→ What is expected
Filter out every line below that lacks "computer", and copy the rest.

→ Data section
'''

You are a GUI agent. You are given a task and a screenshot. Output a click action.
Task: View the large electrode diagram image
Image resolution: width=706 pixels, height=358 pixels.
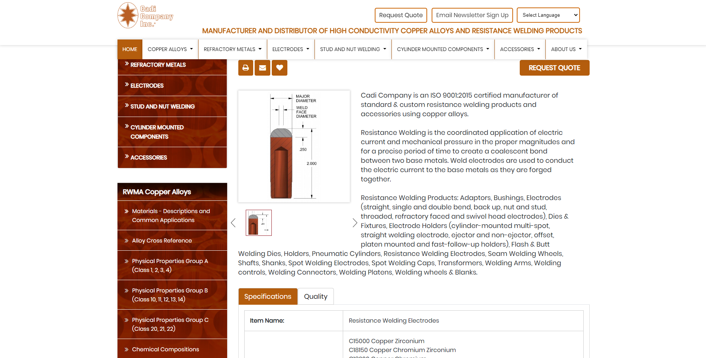tap(294, 146)
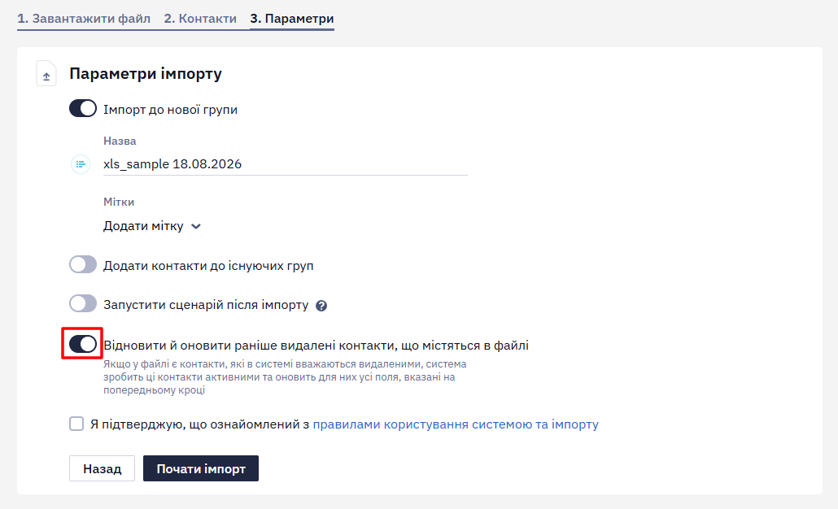Open the help question mark after Запустити сценарій
Screen dimensions: 838x509
[321, 306]
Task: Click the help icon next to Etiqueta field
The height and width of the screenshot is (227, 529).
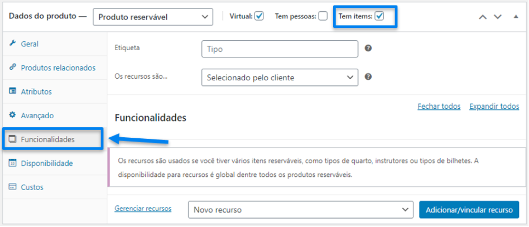Action: click(368, 49)
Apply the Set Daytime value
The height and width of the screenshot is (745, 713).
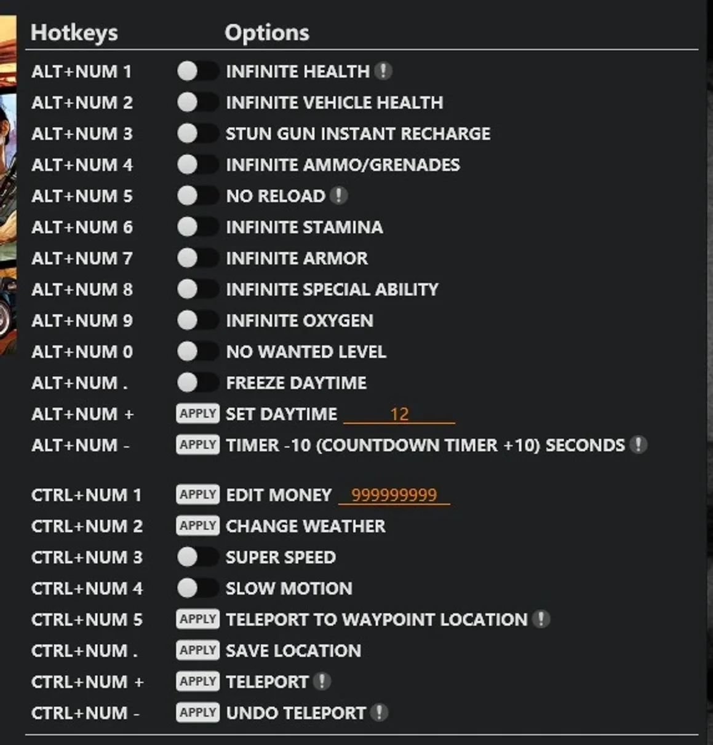pos(197,413)
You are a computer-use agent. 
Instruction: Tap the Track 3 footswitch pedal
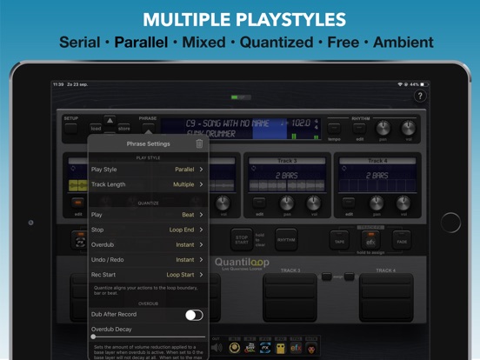[290, 297]
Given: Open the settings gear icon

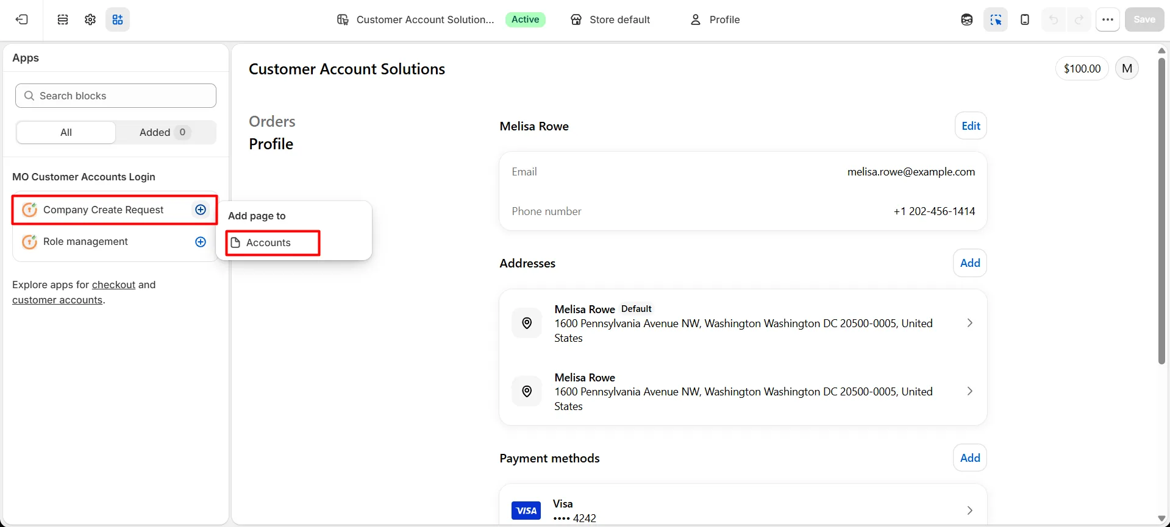Looking at the screenshot, I should [90, 19].
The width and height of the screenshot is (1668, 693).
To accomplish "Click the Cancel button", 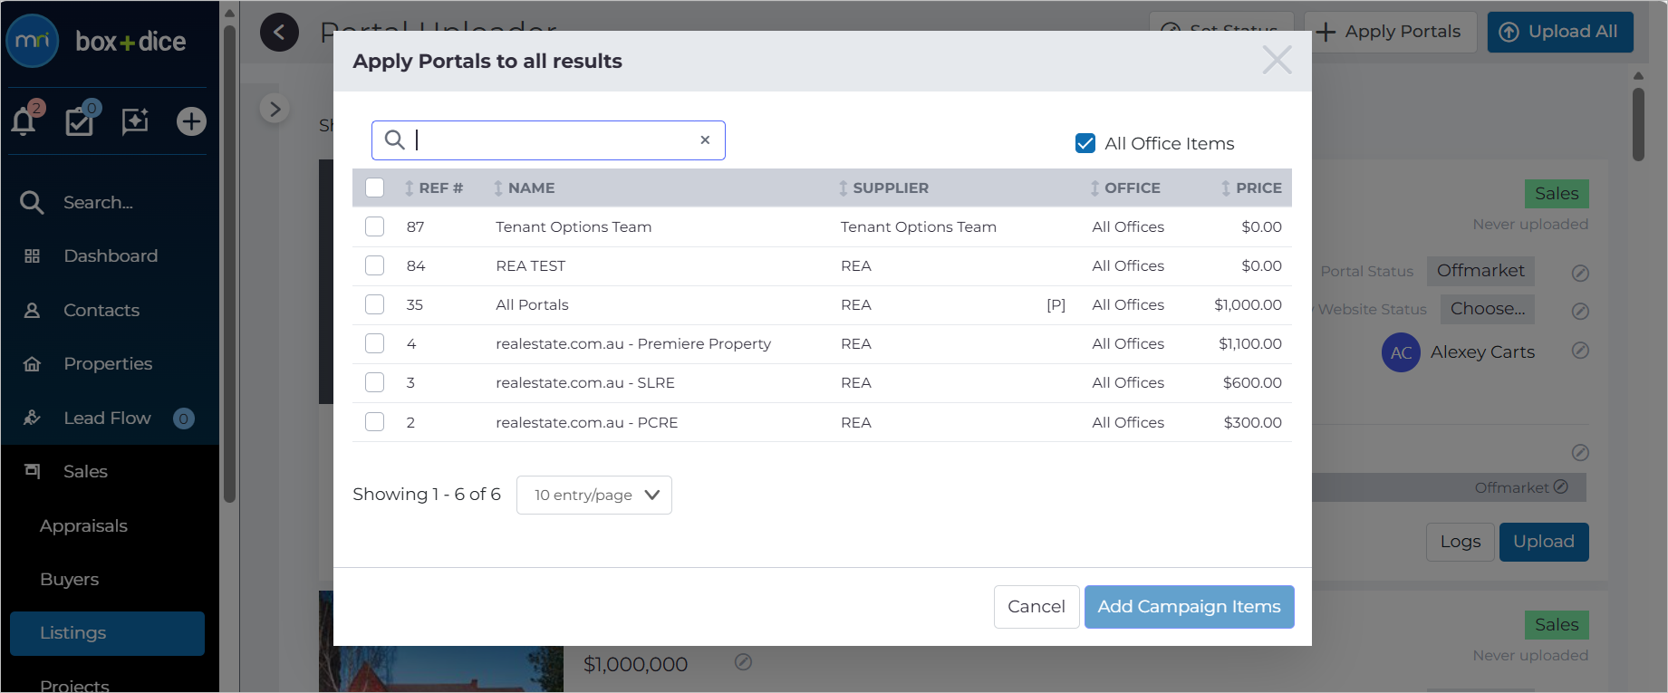I will [x=1036, y=607].
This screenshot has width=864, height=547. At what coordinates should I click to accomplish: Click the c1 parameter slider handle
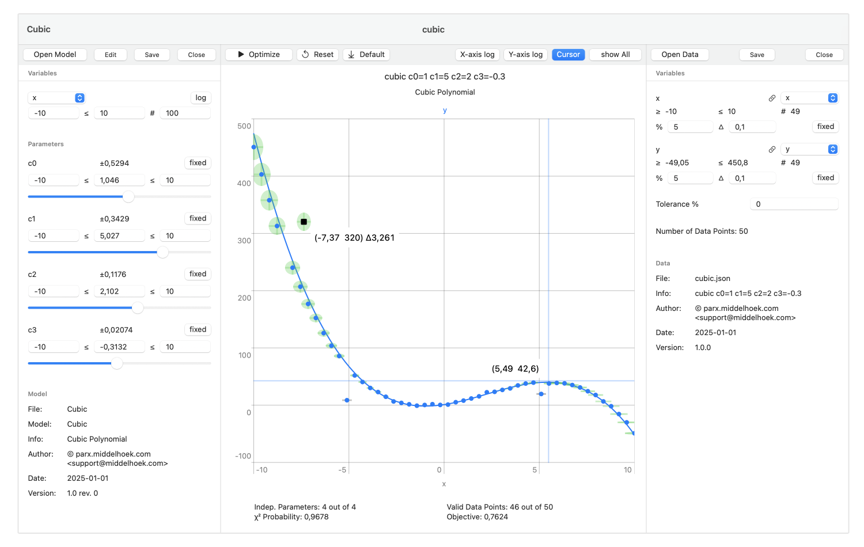pyautogui.click(x=163, y=252)
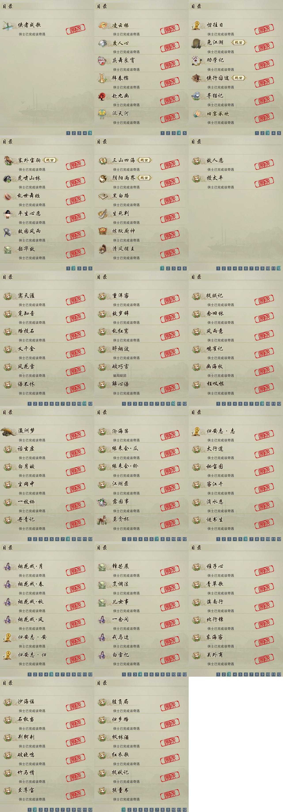
Task: Click the red completed stamp beside 凌云梯
Action: click(x=170, y=30)
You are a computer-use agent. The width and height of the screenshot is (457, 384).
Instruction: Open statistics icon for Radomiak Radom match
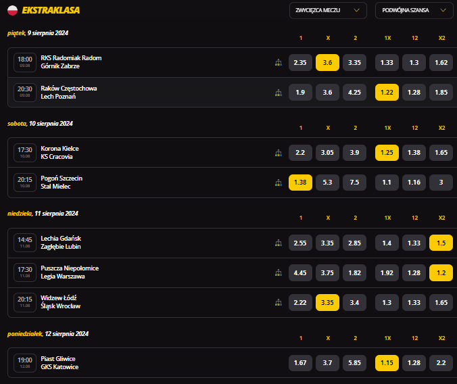click(x=279, y=62)
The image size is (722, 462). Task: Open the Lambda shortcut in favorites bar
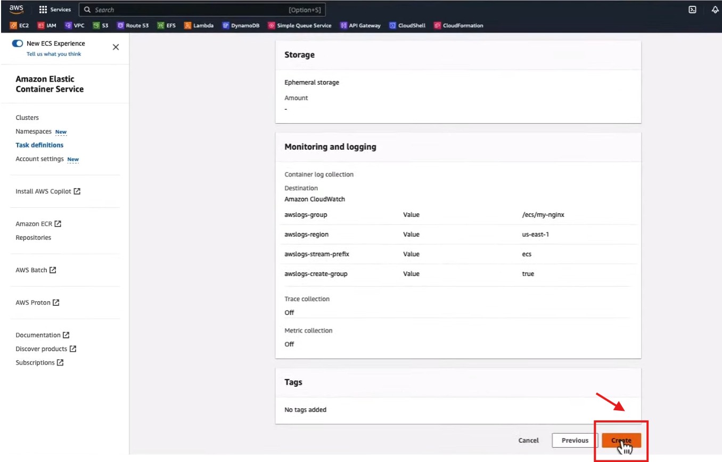199,26
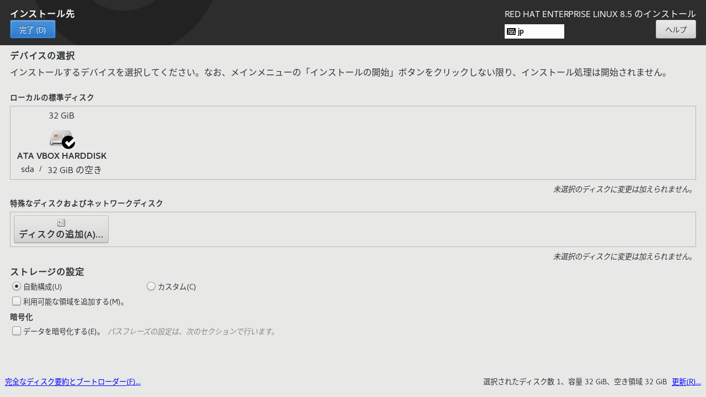This screenshot has height=397, width=706.
Task: Check 利用可能な領域を追加する option
Action: tap(17, 301)
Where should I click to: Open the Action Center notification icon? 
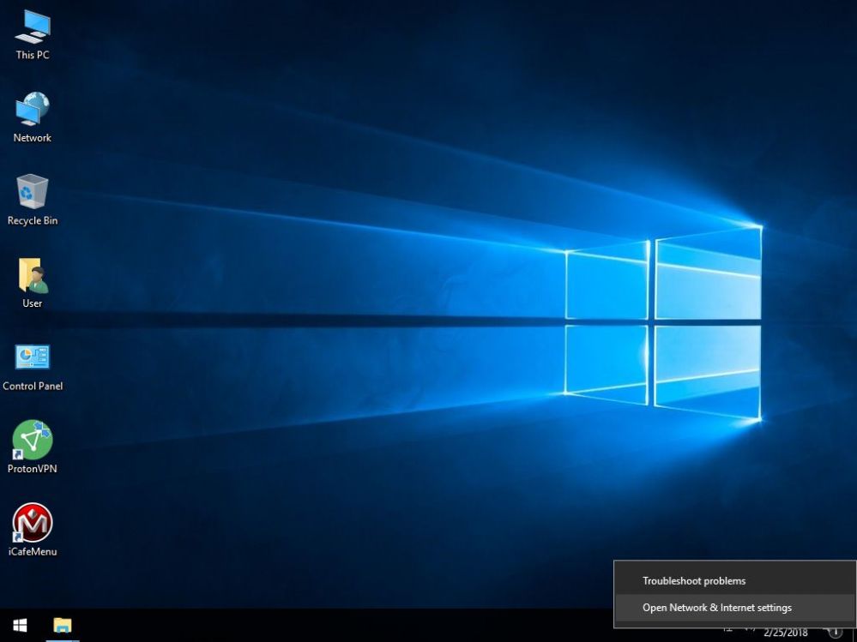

'''

→ Output
You are a computer-use agent. 
You are a computer-use agent. The width and height of the screenshot is (457, 384).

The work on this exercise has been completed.